● REQUIREMENTS
1 – Answer these questions using the photography highlights text, one line each:
(a) What, besides images, does Bertien van Manen's "Archive" include?
(b) In which city's Central Business District does sunlight bounce off the walls in Sam Ferris's photographs?
(c) What three connections do Terra Fondriest's pictures document for her family?
2 – Write the next part of the photography highlights text, picking up after its final sentence.

>> START TEXT

At LensCulture, we’re fortunate to have a global view of contemporary photography, and a community of talented, insightful writers, curators, and interviewers to dig a bit deeper into the various ways people from around the world are using the language of photography to tell stories, express themselves, and share their views of our world.
Here are some of the most popular highlights from 2021 — a mix of new discoveries (young and old), photobook reviews, interviews, essays, solo exhibitions and visual stories.
We hope you find some enjoyment and inspiration here, and we wish you the best for the coming year!
The Poetic Verisimilitude of the Vernacular
Bertien van Manen’s “Archive” offers a deep-dive into the Dutch photographer’s extraordinary career, mapping out her empathetic, vernacular approach to the documentary genre through images as well as extracts from her journal.
Photographs by Bertien van Manen. Essay by Doreen Schmid.
In Visible Light
In these award-winning photographs by Sam Ferris, intense golden sunlight bounces off the steel-and-glass urban canyon walls of Sydney’s Central Business District — illuminating passersby and setting the stage for countless fleeting encounters on the city streets.
Photographs and text by Sam Ferris.
Home in the Ozarks
Deep in the Ozarks, Terra Fondriest’s tender pictures document her family’s connection with each other, the land and with the surrounding community.

>> END TEXT
>> START LISTING

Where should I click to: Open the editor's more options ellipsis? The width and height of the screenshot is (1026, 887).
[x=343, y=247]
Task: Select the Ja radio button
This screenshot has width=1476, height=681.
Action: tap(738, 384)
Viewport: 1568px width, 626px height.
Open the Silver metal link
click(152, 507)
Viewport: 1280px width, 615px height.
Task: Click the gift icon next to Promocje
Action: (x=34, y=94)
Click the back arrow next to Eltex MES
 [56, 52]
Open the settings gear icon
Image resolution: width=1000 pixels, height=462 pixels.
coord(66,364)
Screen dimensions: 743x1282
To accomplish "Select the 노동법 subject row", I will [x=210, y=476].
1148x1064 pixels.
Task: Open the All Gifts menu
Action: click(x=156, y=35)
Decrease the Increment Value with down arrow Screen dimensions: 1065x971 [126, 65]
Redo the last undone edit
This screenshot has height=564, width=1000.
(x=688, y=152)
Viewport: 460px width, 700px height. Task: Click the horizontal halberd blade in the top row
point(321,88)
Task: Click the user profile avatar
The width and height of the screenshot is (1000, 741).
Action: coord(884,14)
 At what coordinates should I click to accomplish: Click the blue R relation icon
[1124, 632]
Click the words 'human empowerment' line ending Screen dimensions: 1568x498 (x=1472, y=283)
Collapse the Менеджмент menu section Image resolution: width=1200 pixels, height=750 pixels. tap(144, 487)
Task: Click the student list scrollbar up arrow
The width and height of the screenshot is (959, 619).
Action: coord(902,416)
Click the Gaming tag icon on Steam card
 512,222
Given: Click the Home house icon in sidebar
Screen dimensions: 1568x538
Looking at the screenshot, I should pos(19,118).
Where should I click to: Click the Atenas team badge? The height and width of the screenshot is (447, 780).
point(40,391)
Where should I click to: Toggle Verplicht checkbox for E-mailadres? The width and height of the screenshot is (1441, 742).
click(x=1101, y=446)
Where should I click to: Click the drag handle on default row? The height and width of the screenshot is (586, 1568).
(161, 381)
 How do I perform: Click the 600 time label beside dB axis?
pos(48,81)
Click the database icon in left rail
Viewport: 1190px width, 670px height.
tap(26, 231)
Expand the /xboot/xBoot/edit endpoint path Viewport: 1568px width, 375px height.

>> END LISTING

● EXERCISE RESPONSES
1 –
(a) Extracts from her journal.
(b) Sydney.
(c) Their connection with each other, with the land, and with the surrounding community.

2 –
Photographs by Terra Fondriest. Interview by Justin Herfst.
Identification of Fruits
Drawing on his background as a fruit breeder and farmer, Masumi Shiohara’s award-winning images record and celebrate the identifying characteristics of different species of fruits that he grows. He creates photographic botanical art that not only serves as a practical tool but also depicts the multifaceted beauty of plants.
Images and text by Masumi Shiohara.
Cast Out of Heaven
In these barren, eerie landscapes, Hashem Shakeri unveils the failed promises of a major housing project on the outskirts of Tehran.
Photographs by Hashem Shakeri. Interview by Gregory Eddi Jones.
The Class of 2021
Across the world, students are graduating after an unimaginable year. With help from their fellow classmates, artist and writer Dylan Hausthor reflects on the wild ride of completing an MFA amidst the chaos of 2020.
Photographs by Yale Photography MFA Graduates 2021. Interviews by Dylan Hausthor.
Where does the photographer’s studio end and nature begin? Julie Hamel’s magical image-objects are whole worlds in themselves; a flurry of overlapping views that mimic the hazy edges of memory.
Photographs by Julie Hamel. Text by Magali Duzant.
Alice Mann’s joyful portraits document South Africa’s drum majorettes, capturing the pride and performance of the young, all-female groups that practice this competitive sport.
Photographs by Alice Mann. Essay by Joanna L. Cresswell.
In Need of New Ceremonies
A 25-year-old Romanian photographer appropriates the same tools of the former Securitate secret police to try to come to grips with her parent’s and their generation’s apparent inability to embrace 21st century freedom.
Photographs by Kincső Bede. Text by Jim Casper.
Embodiment : Salvaging a Self
In her “salvage operation,” Sue Palmer Stone transfigures discarded debris into detailed, colorful sculptures, teetering on the edge of collapse.
Photographs by Sue Palmer Stone. Essay by Magali Duzant.
A comprehensive retrospective of Delhi-based artist Sohrab Hura’s restlessly inventive approach to photography spans genres from fiction to documentary, and formats from photobooks to video and more.
Photographs by Sohrab Hura. Essay by Joanna L. Cresswell.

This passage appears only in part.